===== Record extracts
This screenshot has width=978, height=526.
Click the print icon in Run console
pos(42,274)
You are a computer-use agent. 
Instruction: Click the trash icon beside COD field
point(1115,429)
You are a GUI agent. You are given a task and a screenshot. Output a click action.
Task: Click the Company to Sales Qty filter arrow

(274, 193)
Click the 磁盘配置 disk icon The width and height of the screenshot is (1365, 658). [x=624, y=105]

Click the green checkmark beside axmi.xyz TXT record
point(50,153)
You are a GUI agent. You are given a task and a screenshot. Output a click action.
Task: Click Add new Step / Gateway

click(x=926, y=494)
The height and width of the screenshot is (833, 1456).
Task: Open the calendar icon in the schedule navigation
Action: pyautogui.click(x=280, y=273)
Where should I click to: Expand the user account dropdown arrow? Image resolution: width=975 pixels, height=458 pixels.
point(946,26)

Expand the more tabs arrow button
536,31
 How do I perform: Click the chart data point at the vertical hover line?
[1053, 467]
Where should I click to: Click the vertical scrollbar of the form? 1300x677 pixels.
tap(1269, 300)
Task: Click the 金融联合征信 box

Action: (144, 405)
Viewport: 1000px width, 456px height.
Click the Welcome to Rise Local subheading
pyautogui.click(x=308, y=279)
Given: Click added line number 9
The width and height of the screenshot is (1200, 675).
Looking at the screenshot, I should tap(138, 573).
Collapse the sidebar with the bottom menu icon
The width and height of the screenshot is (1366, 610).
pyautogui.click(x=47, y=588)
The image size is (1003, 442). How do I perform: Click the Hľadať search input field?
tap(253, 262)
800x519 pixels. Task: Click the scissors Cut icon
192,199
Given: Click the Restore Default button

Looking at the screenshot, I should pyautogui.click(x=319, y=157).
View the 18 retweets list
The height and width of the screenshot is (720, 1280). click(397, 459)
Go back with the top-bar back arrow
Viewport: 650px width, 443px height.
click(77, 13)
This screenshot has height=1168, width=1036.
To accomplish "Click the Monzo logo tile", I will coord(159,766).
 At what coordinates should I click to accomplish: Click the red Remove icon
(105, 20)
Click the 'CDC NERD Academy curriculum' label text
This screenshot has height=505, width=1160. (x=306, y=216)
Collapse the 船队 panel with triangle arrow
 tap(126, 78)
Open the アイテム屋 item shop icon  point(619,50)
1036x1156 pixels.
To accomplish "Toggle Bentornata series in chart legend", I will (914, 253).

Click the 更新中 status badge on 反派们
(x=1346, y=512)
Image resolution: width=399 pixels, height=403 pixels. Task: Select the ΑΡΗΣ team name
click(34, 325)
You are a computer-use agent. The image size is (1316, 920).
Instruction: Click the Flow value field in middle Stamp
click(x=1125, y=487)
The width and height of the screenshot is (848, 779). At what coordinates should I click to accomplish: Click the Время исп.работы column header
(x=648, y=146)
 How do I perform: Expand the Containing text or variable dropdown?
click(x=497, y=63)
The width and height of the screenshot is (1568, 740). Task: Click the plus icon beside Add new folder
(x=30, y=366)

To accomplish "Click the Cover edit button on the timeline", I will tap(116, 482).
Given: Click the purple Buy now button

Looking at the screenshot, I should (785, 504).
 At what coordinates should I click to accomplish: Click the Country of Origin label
==========
**Work task**
Return the whole listing, keeping every line exactly as it is.

**Answer to this task**
This screenshot has width=978, height=526.
Click the print icon in Run console
pos(42,274)
You are a computer-use agent. 
Instruction: Click the trash icon beside COD field
point(1115,429)
You are a GUI agent. You are given a task and a screenshot. Output a click action.
Task: Click the Company to Sales Qty filter arrow

(274, 193)
Click the 磁盘配置 disk icon The width and height of the screenshot is (1365, 658). [x=624, y=105]

Click the green checkmark beside axmi.xyz TXT record
point(50,153)
You are a GUI agent. You are given a task and a screenshot. Output a click action.
Task: Click Add new Step / Gateway

click(x=926, y=494)
The height and width of the screenshot is (833, 1456).
Task: Open the calendar icon in the schedule navigation
Action: pyautogui.click(x=280, y=273)
Where should I click to: Expand the user account dropdown arrow? Image resolution: width=975 pixels, height=458 pixels.
point(946,26)

Expand the more tabs arrow button
536,31
 How do I perform: Click the chart data point at the vertical hover line?
[1053, 467]
Where should I click to: Click the vertical scrollbar of the form? 1300x677 pixels.
tap(1269, 300)
Task: Click the 金融联合征信 box

Action: (144, 405)
Viewport: 1000px width, 456px height.
Click the Welcome to Rise Local subheading
pyautogui.click(x=308, y=279)
Given: Click added line number 9
The width and height of the screenshot is (1200, 675).
Looking at the screenshot, I should tap(138, 573).
Collapse the sidebar with the bottom menu icon
The width and height of the screenshot is (1366, 610).
pyautogui.click(x=47, y=588)
The image size is (1003, 442). How do I perform: Click the Hľadať search input field?
tap(253, 262)
800x519 pixels. Task: Click the scissors Cut icon
192,199
Given: Click the Restore Default button

Looking at the screenshot, I should pyautogui.click(x=319, y=157).
View the 18 retweets list
The height and width of the screenshot is (720, 1280). click(397, 459)
Go back with the top-bar back arrow
Viewport: 650px width, 443px height.
click(77, 13)
This screenshot has height=1168, width=1036.
To accomplish "Click the Monzo logo tile", I will coord(159,766).
 At what coordinates should I click to accomplish: Click the red Remove icon
(105, 20)
Click the 'CDC NERD Academy curriculum' label text
This screenshot has height=505, width=1160. (x=306, y=216)
Collapse the 船队 panel with triangle arrow
 tap(126, 78)
Open the アイテム屋 item shop icon  point(619,50)
1036x1156 pixels.
To accomplish "Toggle Bentornata series in chart legend", I will (914, 253).

Click the 更新中 status badge on 反派们
(x=1346, y=512)
Image resolution: width=399 pixels, height=403 pixels. Task: Select the ΑΡΗΣ team name
click(34, 325)
You are a computer-use agent. The image size is (1316, 920).
Instruction: Click the Flow value field in middle Stamp
click(x=1125, y=487)
The width and height of the screenshot is (848, 779). At what coordinates should I click to accomplish: Click the Время исп.работы column header
(x=648, y=146)
 How do I perform: Expand the Containing text or variable dropdown?
click(x=497, y=63)
The width and height of the screenshot is (1568, 740). Task: Click the plus icon beside Add new folder
(x=30, y=366)

To accomplish "Click the Cover edit button on the timeline", I will tap(116, 482).
Given: Click the purple Buy now button

Looking at the screenshot, I should (785, 504).
 At what coordinates should I click to accomplish: Click the Country of Origin label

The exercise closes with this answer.